DIRECTIONS: Pull every line with the word "computer" out of the entries below.

Top of ENTRIES PROVIDED

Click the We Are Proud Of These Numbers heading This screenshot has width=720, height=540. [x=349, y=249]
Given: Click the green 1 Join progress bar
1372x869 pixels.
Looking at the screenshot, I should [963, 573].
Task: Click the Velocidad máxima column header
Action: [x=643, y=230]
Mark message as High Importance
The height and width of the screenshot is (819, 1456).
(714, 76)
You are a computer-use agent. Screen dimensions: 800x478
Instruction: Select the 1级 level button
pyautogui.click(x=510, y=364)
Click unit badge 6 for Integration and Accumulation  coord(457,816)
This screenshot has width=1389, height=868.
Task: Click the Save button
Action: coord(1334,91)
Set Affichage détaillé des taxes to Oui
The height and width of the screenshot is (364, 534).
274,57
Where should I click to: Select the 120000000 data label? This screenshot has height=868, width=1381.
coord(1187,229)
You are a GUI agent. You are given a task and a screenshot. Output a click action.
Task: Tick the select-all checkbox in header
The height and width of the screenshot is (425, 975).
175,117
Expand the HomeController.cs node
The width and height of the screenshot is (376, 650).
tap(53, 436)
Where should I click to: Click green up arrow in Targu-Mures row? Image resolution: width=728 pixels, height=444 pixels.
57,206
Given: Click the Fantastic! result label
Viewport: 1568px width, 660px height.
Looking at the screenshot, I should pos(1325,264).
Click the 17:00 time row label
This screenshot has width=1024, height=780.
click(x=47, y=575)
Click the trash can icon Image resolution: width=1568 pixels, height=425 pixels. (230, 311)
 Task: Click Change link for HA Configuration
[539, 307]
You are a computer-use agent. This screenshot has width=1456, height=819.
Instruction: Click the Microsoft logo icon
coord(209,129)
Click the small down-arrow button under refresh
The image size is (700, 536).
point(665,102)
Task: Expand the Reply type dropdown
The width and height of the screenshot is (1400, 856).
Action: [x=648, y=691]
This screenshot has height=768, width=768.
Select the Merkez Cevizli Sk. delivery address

Bottom of ENTRIES PROVIDED

REPLY:
You are a computer-use agent. Screen dimensions: 800x478
You are a computer-use agent. This screenshot has width=1456, height=819.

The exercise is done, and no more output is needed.